Il est renvoyé aux conclusions pour un exposé détaillé des demandes et des moyens en application des dispositions de l’article 455 du code de procédure civile.
MOTIFS :
Sur la constatation de l’acquisition de la clause résolutoire
L’article 24 de la loi du 6 juillet 1989 dispose que toute clause prévoyant la résiliation de plein droit du contrat de location pour défaut de paiement du loyer ou des charges aux termes convenus ou pour non versement du dépôt de garantie ne produit effet que deux mois après un commandement de payer demeuré infructueux.
Les sommes réclamées doivent être réellement dues et suffisamment détaillées.
En l’espèce, alors que le contrat de bail régularisé par les parties comportent une clause résolutoire pour défaut de paiement du loyer et des charges, M. [M] a fait signifier à M. [P], par acte d’huissier de justice en date du 21 juin 2019, un commandement de payer les loyers pour un montant de 985,81 euros.

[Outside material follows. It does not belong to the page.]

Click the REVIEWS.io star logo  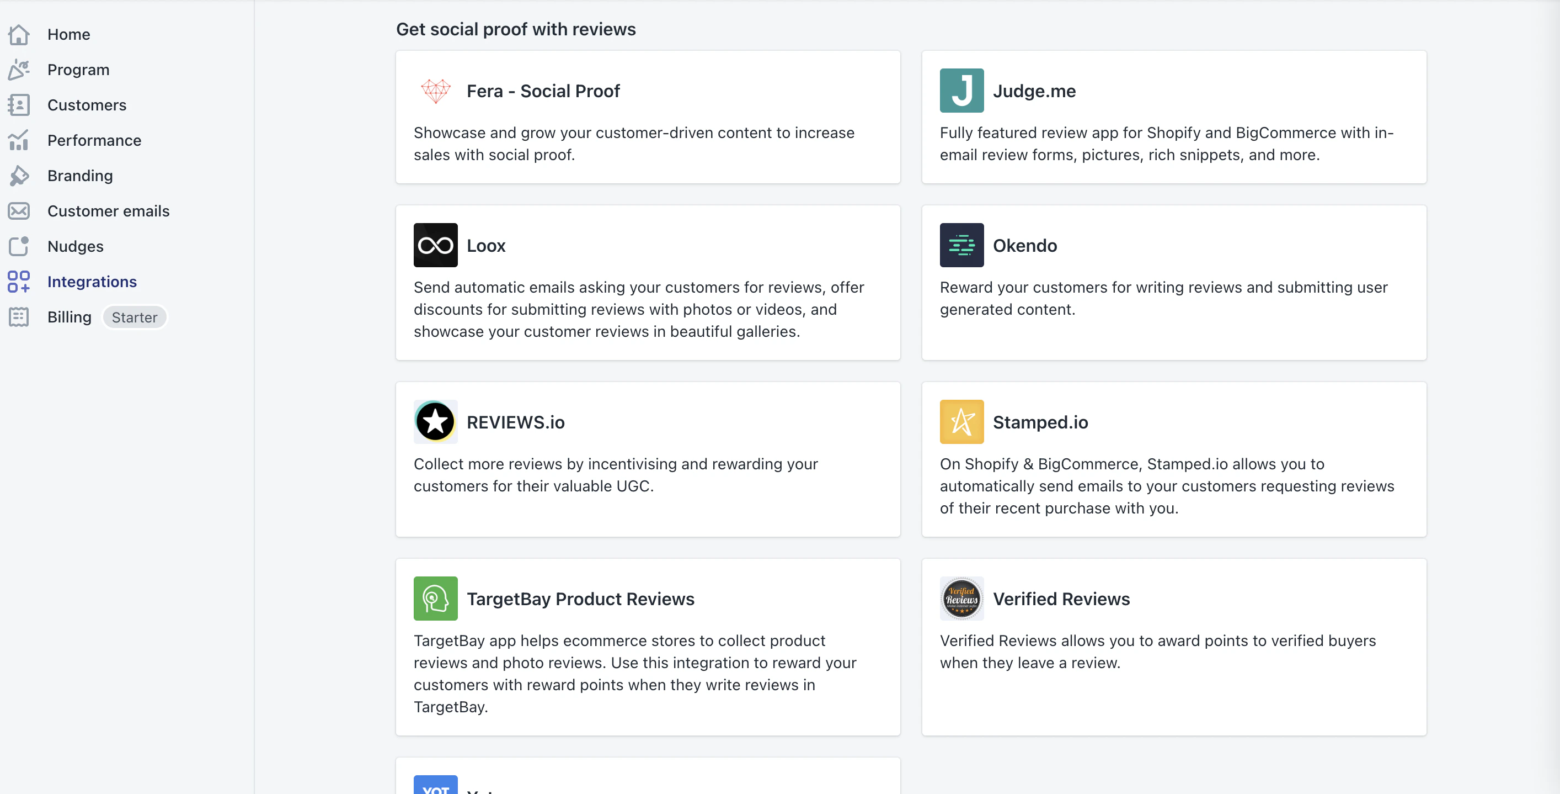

Le décompte annexé à cet acte fait mention d’impayés au titre du paiement de la taxe d’ordures ménagères pour les années 2015, 2016, 2017 et 2018 ainsi qu’au titre de provisions sur charges pour un montant mensuel de 3,55 euros.
M. [M] soutient que cette somme de 3,55 euros correspond en réalité aux augmentations de loyer par le jeu de la variation indiciaire pour les années 2015 à 2017 qui n’ont jamais été réglées par le locataire.

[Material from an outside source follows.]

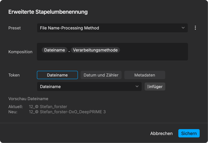The image size is (208, 143).
Task: Click the Aktuell filename preview text
Action: pos(48,107)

Il résulte de la clause d’indexation insérée au contrat de bail que ‘le loyer sera révisé chaque année au 1er du mois d’entrée dans les lieux en fonction de la variation de l’Irl publié par l’Insee. La révision s’effectuera sans préavis en appliquant au loyer en cours, le rapport existant entre l’Irl du 3ème trimestre qui s’est élevé à 124,66 et l’Irl du même trimestre de l’année de révision’.

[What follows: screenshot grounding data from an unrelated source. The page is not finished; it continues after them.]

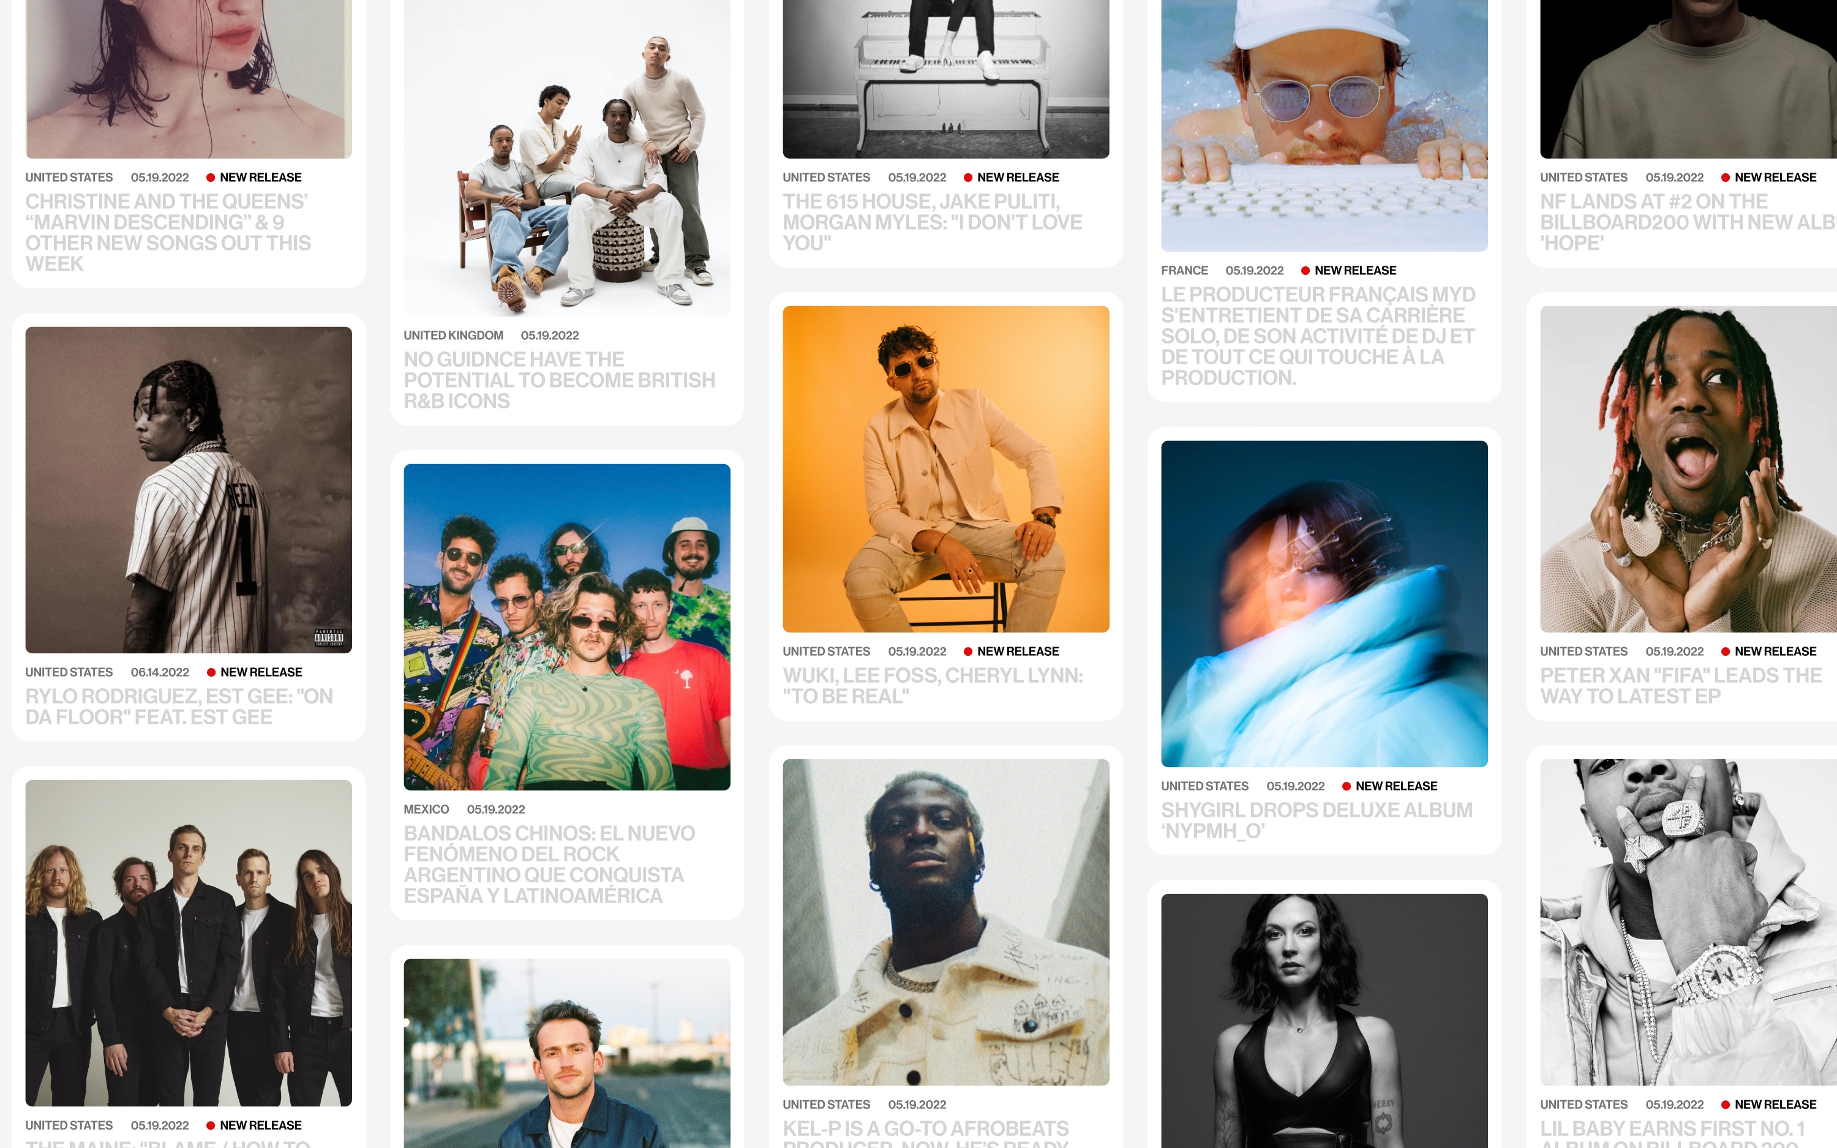Click the Shygirl blue blurred portrait
The height and width of the screenshot is (1148, 1837).
(1324, 604)
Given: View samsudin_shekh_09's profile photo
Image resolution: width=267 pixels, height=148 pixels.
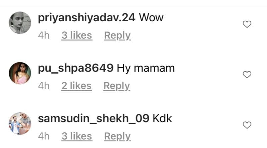Looking at the screenshot, I should [20, 124].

En outre, le contrat de bail prévoit au titre des charges:
‘ Accessoirement au loyer, le locataire remboursera au bailleur sa quote-part dans les charges locatives qu’il avance pour son compte et récupérables sur les locataires (exemple les ordures ménagères).
Une provision de 50,00€ (cinquante euros) pour la participation aux charges d’électricité et d’eau sera versée par le locataire au propriétaire ou à son mandataire tous les mois et lors de chaque paiement de terme de loyer et un décompte sera établi en fin d’année.’
Toutefois, il convient de relever que la seule mention figurant sur le décompte annexé au commandement de payer indiquant: ‘provisions charges’ ainsi que le mois concerné ne permet pas au locataire de vérifier tant la réalité que le quantum de la créance concernée alors même que le bailleur ne conteste pas que le libellé figurant sur le décompte correspond à une erreur informatique, de nature à induire le locataire en erreur, et qu’aucun détail n’est fourni quant aux modalités de calcul, notamment sur l’indice applicable.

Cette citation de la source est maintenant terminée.